_Records:_
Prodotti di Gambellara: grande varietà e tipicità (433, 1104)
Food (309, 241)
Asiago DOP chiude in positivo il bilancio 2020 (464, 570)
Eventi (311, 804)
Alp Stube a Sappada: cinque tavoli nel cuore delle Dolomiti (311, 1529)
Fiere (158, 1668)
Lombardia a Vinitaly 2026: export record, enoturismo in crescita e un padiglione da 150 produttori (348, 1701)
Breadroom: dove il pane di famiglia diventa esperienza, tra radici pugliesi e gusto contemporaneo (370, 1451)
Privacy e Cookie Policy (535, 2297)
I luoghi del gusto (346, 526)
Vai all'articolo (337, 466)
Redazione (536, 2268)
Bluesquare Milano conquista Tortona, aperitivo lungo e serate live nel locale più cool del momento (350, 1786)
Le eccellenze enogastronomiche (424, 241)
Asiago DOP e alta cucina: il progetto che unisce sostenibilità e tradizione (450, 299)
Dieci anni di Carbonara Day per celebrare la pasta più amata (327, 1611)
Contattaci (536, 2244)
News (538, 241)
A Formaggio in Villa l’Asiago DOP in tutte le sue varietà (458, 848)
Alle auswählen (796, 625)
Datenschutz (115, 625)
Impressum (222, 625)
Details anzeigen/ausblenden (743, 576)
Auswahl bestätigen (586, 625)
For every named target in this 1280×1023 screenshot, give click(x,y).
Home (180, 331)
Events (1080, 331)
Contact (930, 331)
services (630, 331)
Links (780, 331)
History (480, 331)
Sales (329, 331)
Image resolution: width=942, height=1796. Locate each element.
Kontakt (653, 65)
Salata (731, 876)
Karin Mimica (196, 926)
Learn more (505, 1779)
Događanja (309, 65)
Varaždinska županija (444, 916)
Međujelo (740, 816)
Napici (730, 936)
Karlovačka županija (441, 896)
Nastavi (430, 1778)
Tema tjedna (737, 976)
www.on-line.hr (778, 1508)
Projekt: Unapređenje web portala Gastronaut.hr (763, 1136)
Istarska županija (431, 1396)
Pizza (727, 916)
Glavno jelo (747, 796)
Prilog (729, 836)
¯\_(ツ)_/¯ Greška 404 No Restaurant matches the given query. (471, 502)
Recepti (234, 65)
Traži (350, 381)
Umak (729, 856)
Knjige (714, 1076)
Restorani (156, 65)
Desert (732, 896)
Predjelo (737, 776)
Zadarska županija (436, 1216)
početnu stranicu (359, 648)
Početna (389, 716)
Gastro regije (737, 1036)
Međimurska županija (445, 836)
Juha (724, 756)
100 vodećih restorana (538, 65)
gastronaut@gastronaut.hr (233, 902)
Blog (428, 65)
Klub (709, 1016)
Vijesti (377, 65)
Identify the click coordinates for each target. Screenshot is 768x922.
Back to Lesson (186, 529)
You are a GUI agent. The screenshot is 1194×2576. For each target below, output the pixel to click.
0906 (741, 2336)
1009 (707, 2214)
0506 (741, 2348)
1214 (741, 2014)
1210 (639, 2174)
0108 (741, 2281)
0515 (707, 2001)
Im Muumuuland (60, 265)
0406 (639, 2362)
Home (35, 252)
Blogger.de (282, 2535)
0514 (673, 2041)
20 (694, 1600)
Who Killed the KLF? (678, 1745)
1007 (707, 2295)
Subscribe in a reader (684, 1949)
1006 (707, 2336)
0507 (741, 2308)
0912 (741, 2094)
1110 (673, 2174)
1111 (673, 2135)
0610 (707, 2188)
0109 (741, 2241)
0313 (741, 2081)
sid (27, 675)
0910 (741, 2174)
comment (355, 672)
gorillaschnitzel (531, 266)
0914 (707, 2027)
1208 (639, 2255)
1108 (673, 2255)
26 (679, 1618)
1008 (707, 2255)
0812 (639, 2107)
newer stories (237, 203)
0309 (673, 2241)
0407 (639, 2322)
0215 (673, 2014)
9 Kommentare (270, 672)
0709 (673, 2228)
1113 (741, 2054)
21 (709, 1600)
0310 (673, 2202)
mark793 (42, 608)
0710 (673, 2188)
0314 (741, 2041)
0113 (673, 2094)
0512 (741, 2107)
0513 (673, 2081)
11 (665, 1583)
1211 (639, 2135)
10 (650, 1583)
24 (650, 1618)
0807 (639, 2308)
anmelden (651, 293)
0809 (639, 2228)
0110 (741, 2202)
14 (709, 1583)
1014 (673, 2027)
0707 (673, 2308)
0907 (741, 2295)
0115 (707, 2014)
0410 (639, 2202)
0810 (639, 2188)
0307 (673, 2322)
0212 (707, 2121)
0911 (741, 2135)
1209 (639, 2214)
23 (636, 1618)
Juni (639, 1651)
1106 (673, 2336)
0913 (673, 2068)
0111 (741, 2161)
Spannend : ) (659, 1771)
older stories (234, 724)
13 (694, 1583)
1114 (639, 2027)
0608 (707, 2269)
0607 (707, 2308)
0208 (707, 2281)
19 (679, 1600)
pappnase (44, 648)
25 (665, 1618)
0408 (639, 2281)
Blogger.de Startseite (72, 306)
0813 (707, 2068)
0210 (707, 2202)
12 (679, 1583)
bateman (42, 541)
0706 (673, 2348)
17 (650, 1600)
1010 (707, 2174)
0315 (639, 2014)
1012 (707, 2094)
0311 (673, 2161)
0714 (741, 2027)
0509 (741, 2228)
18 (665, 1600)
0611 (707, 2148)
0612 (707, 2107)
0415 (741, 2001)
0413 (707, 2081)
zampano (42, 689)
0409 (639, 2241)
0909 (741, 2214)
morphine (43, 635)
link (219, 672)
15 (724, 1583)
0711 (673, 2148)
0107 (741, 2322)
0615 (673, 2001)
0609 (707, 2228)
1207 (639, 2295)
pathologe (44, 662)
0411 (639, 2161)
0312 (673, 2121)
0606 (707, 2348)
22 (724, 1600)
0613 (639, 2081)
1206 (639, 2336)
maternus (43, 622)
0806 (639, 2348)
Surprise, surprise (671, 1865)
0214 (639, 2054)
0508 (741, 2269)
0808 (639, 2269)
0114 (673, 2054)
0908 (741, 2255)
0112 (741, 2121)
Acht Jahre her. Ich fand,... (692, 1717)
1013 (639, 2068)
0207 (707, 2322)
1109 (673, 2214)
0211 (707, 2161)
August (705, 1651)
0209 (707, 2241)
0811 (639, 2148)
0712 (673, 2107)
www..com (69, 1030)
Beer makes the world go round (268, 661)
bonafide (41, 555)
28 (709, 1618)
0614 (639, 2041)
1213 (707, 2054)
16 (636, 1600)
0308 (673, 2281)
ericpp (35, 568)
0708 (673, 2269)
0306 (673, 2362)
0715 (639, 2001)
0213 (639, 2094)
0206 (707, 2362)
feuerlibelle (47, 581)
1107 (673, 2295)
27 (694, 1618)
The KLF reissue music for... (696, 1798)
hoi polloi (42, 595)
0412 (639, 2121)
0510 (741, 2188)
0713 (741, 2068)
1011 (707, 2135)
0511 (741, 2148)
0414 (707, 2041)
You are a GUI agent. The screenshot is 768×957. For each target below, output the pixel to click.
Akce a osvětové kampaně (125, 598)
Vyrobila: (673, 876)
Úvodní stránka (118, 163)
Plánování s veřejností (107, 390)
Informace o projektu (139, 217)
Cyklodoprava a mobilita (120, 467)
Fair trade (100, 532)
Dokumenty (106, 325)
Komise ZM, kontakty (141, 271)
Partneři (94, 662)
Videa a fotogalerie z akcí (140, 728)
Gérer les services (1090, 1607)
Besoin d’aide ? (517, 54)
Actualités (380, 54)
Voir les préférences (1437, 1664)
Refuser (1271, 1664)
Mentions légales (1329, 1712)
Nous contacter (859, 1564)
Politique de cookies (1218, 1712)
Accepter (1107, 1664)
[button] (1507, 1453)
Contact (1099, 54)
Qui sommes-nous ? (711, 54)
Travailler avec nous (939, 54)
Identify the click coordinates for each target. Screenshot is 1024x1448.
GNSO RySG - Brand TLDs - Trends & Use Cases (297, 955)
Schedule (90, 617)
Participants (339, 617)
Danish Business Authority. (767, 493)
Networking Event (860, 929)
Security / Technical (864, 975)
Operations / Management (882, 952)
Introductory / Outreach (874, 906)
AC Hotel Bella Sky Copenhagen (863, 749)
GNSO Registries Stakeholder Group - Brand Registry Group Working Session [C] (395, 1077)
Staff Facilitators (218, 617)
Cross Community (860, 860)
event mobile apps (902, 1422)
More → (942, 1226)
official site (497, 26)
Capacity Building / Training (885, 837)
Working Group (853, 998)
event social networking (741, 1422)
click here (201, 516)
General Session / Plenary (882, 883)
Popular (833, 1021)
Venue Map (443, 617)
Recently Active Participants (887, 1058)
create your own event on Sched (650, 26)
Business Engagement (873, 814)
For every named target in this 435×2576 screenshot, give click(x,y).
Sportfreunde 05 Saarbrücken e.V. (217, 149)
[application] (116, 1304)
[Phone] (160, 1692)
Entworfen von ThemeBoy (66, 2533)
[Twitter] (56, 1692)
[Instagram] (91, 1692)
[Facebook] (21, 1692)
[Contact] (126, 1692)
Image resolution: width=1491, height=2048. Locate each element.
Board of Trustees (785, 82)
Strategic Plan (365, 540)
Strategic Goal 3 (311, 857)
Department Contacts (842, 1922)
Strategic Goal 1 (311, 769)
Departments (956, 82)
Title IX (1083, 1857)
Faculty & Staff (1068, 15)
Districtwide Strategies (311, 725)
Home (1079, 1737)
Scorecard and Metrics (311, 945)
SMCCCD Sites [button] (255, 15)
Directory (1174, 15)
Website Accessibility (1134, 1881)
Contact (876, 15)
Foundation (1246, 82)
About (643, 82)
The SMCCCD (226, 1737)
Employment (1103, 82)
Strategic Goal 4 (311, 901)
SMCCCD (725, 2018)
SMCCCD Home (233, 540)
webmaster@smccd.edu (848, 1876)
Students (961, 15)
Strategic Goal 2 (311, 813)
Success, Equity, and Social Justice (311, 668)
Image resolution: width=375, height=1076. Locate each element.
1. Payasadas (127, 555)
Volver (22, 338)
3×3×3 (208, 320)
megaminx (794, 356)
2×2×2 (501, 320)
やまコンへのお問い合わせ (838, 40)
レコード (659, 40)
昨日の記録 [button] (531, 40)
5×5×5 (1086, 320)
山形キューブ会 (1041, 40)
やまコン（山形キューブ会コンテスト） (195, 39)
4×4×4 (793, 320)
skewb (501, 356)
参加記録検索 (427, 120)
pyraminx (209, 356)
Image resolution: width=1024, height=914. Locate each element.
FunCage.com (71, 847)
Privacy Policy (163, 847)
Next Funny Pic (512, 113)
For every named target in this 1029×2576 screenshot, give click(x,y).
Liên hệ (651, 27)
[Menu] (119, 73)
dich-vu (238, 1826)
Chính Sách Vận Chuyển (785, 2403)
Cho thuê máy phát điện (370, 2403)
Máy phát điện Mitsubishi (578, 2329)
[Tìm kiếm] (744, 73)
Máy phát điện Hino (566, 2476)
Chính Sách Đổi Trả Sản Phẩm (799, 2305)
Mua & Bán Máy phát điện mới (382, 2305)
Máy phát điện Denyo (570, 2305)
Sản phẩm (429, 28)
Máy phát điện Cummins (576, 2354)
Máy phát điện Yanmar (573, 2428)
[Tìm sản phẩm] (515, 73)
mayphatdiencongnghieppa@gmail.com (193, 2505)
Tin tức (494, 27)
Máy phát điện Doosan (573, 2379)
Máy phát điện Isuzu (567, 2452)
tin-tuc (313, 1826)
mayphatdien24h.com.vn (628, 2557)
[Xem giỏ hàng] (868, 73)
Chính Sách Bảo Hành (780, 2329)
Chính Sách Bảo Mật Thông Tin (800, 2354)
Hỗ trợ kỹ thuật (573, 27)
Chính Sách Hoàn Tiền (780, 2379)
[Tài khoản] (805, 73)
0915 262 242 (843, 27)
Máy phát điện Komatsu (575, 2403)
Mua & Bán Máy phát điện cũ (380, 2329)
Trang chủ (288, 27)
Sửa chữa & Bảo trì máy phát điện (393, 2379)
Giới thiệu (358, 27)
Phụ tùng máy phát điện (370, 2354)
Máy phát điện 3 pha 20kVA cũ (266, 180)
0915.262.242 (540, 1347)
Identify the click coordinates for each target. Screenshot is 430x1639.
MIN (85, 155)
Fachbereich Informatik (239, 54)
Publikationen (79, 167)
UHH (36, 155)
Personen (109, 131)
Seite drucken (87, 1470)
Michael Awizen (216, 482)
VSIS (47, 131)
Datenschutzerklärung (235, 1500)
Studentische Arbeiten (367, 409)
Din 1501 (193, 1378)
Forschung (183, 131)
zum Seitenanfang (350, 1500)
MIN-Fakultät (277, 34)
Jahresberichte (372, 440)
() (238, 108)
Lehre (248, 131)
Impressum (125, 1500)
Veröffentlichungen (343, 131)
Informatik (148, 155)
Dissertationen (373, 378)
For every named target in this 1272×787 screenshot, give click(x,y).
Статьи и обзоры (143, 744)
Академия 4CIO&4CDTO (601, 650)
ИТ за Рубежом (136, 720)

_What to produce:_ Convert the records from the line containing "0710 (673, 2188)" down to the line containing "0907 (741, 2295)", both included, into a two-column CSV with the columns "target" and "click". Each record is one row, each field is quoted, and any line breaks within a field are replaced with spaces.

_Exercise result:_
target,click
"0710","(673, 2188)"
"0314","(741, 2041)"
"0113","(673, 2094)"
"0512","(741, 2107)"
"0513","(673, 2081)"
"11","(665, 1583)"
"1211","(639, 2135)"
"10","(650, 1583)"
"24","(650, 1618)"
"0807","(639, 2308)"
"anmelden","(651, 293)"
"0809","(639, 2228)"
"0110","(741, 2202)"
"14","(709, 1583)"
"1014","(673, 2027)"
"0707","(673, 2308)"
"0907","(741, 2295)"